= Extracted records =

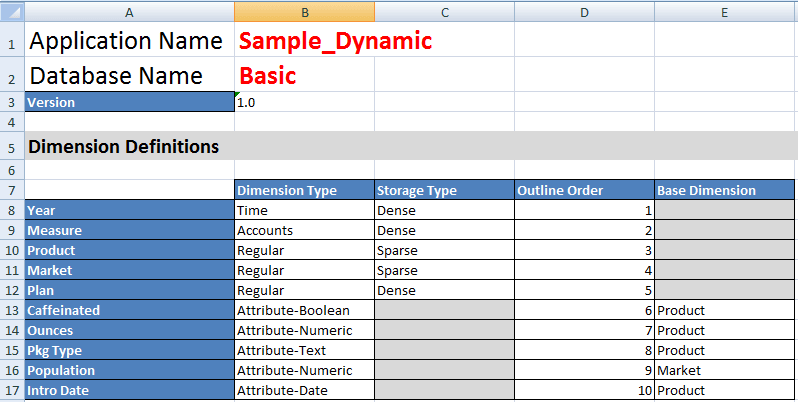Click the Accounts cell for Measure
Viewport: 798px width, 402px height.
click(304, 231)
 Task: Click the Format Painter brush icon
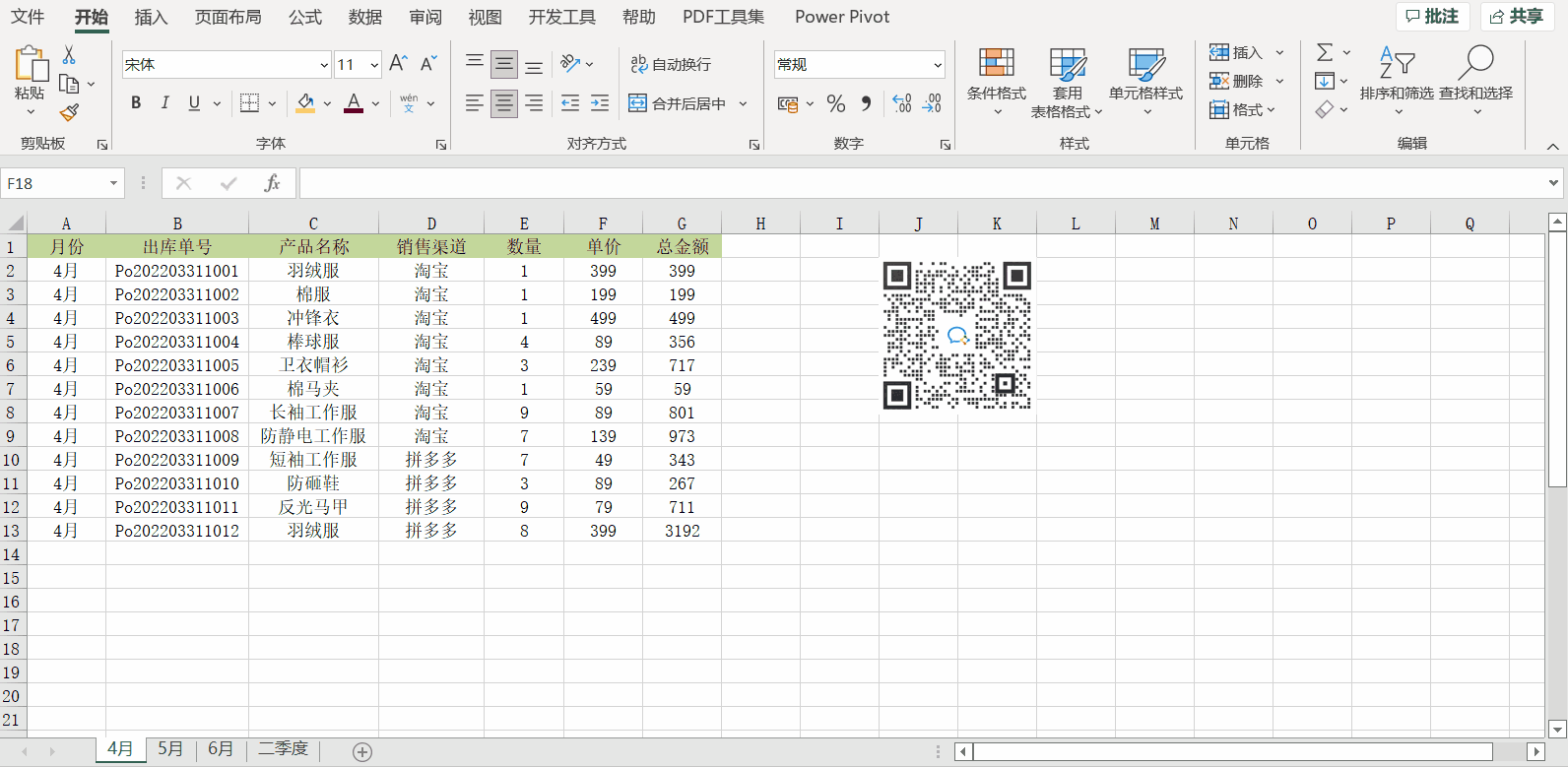coord(69,113)
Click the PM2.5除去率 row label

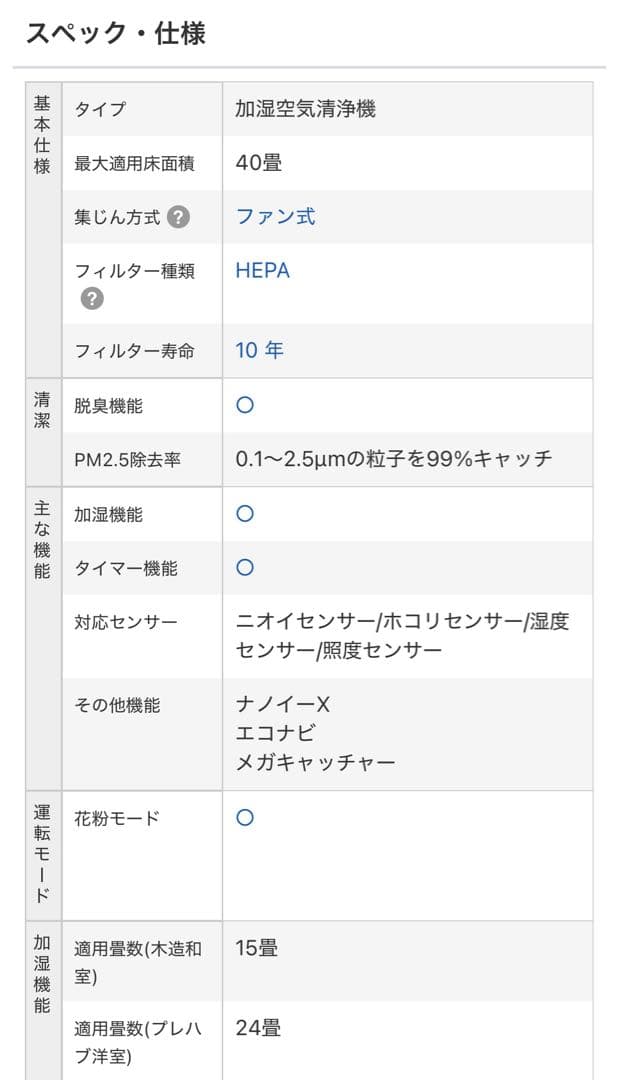pyautogui.click(x=128, y=460)
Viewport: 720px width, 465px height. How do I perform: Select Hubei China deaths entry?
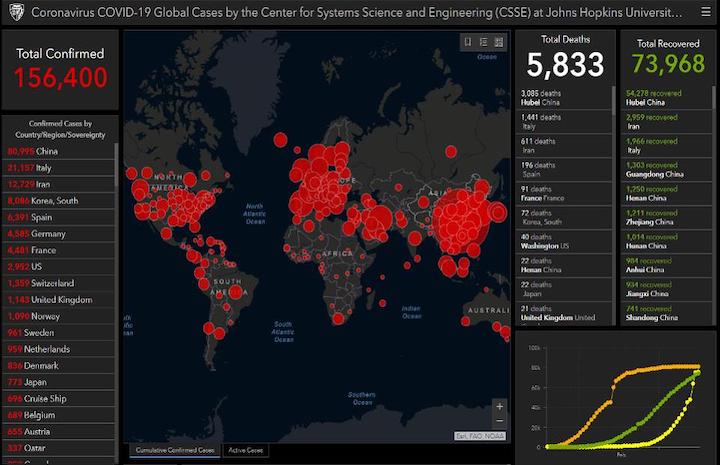click(x=564, y=98)

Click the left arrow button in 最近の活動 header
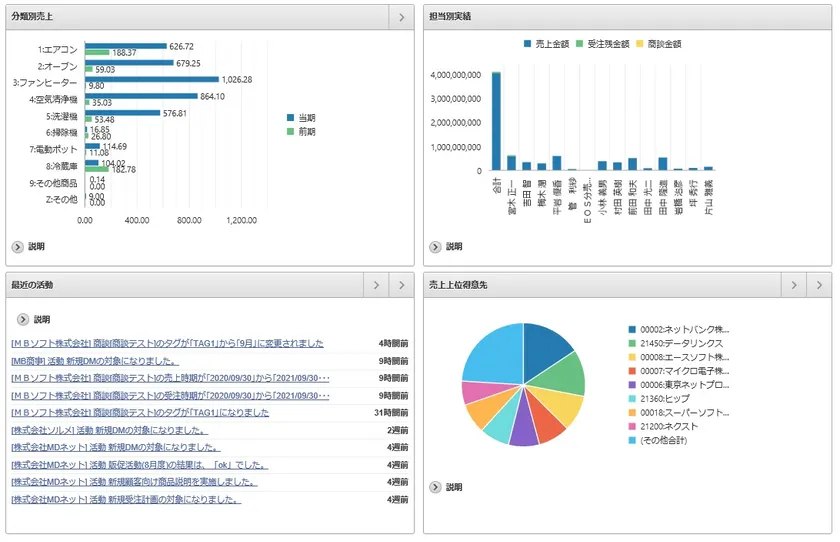point(375,285)
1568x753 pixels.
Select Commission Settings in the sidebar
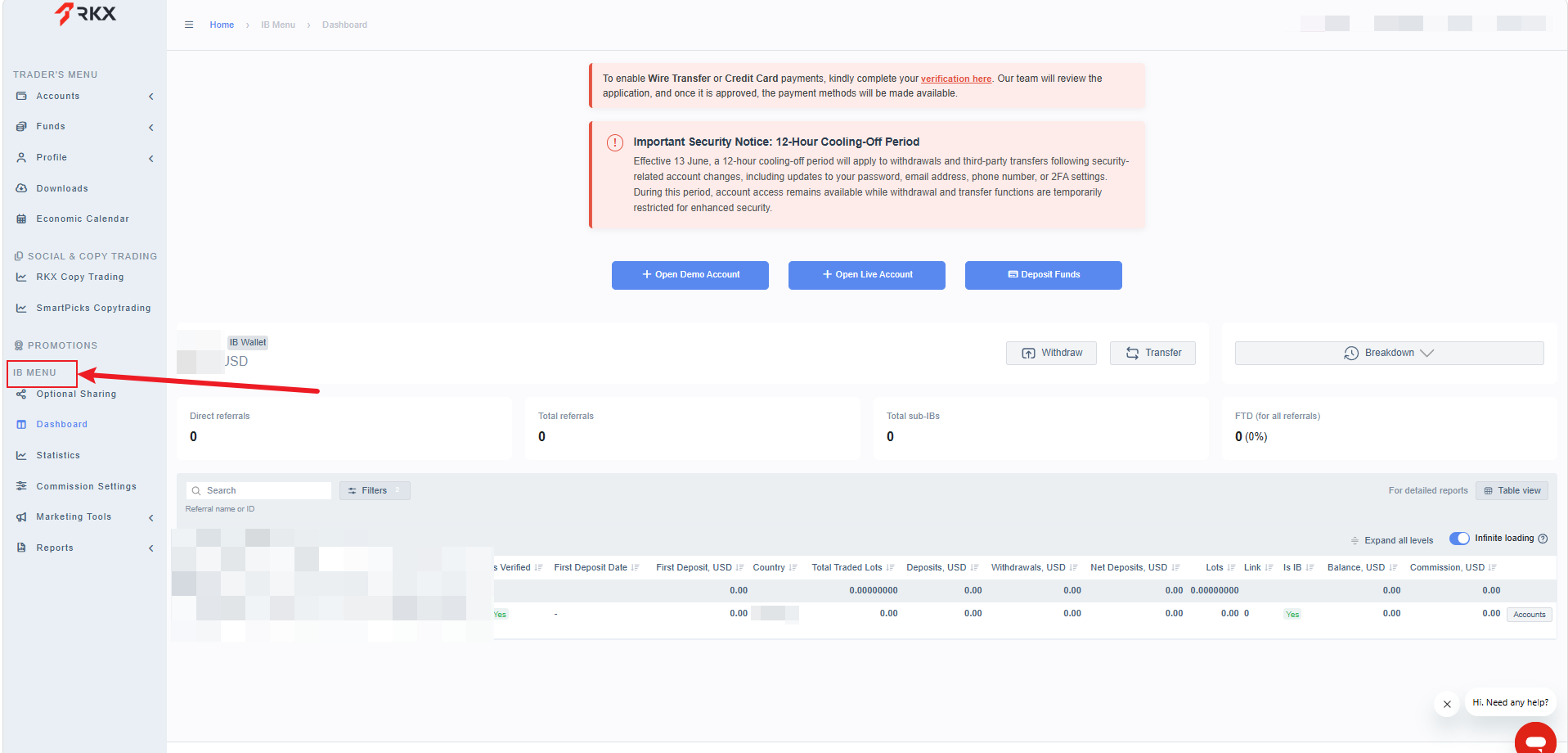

= Work task =
All lines from the one with "Task: Click the Format Painter brush icon" through the end of the records above must be reproduced exactly, both ends included, and the pictures must be left out.

= Response =
 Task: Click the Format Painter brush icon
coord(69,113)
Click the PM2.5除去率 row label

pyautogui.click(x=128, y=460)
Viewport: 720px width, 465px height. How do I perform: Select Hubei China deaths entry?
click(x=564, y=98)

Click the left arrow button in 最近の活動 header
point(375,285)
1568x753 pixels.
Select Commission Settings in the sidebar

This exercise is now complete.